PROMPT: Arrange the items as a numbered list, leaving out any blank lines, from the start of the records up to and including the line that contains "Image resolution: width=1024". Include only those lines.

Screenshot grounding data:

=== Begin Enclosure ===

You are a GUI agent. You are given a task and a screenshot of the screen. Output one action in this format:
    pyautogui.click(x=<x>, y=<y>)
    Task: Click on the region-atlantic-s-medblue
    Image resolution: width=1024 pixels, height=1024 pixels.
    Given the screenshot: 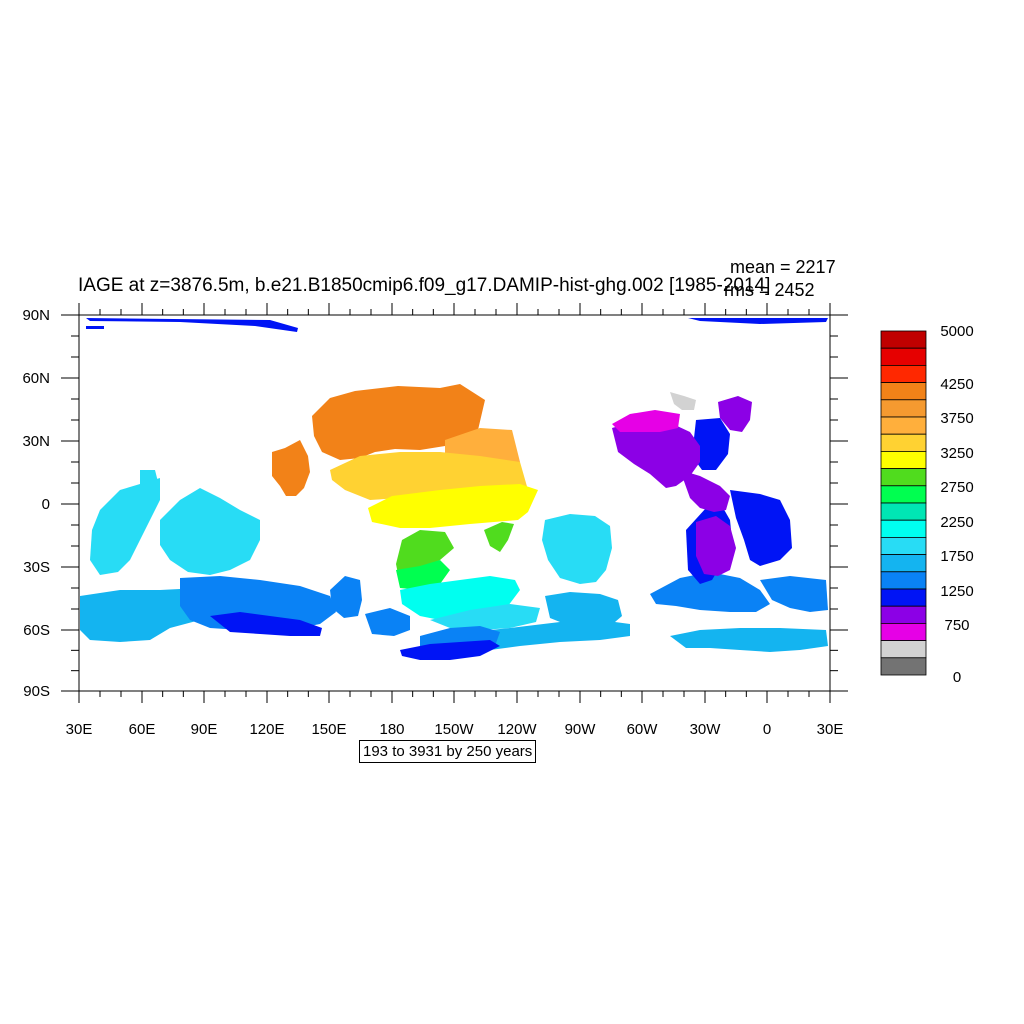 What is the action you would take?
    pyautogui.click(x=710, y=592)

=== End Enclosure ===

RESPONSE AREA:
1. You are a GUI agent. You are given a task and a screenshot of the screen. Output one action in this format:
2.     pyautogui.click(x=<x>, y=<y>)
3.     Task: Click on the region-atlantic-s-medblue
4.     Image resolution: width=1024 pixels, height=1024 pixels.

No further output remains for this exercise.